QUOTED PASSAGE:
** BEGIN **
Tuesday, January 6, 2009

Kashmiri blood spilled again- Shiites cant mourn now!!!

The white smoke from a whirling shiny steel tear smoke canister reels up in the cold winter air, and incessant ambulance sirens cut across the jumbled far away voices. Smoke lingers like a heavy curtain over the road, making scores of slogan shouting mourners look like silhouettes emerging out of mist. Several people lie flat on the black tarmac and on side pavements mumbling, ‘Ya Hussain- Ya Hussain’. On the eighth day of Muharram, a four kilometer procession of Shiite mourners in Srinagar slowly turns into a protest march but still does not make it to its destination, only leaving more than 30 mourners wounded, scores in jail and countless crying.

 

“What harm have we done to you? We are only following our religion, please let us go and mourn our loss,” an old woman pleads before a group of J-K policemen and CRPF personnel. “One day, God will seek an answer from you for wielding this baton on a mourner.”

 

The Muharram procession in Shiite sect of Muslims mourns the martyrdom of the grandson of Prophet Muhammad, Imam Hussain. It was the battle field of Karbala in Iraq where Imam Hussain and his 72 followers were martyred. Across the world, Shiites mourn the first ten days of Muharram which is the first month of Islamic calendar.
** END **
INFORMATION PROVIDED:
** BEGIN **
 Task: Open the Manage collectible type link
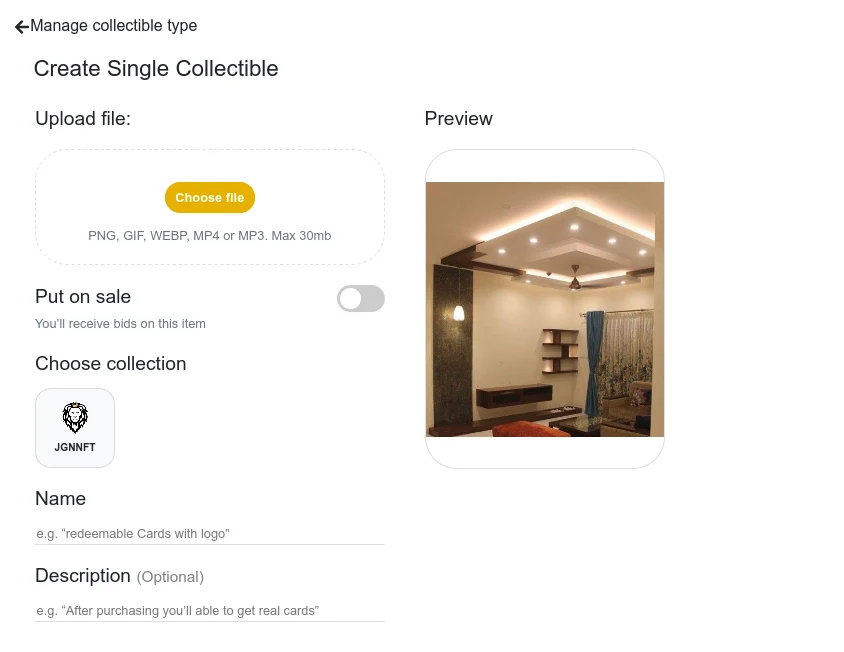(114, 25)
** END **
SET EXERCISE: In the post about the Muharram procession in Srinagar, how many mourners were wounded?

RESPONSE BELOW: More than 30 mourners were wounded.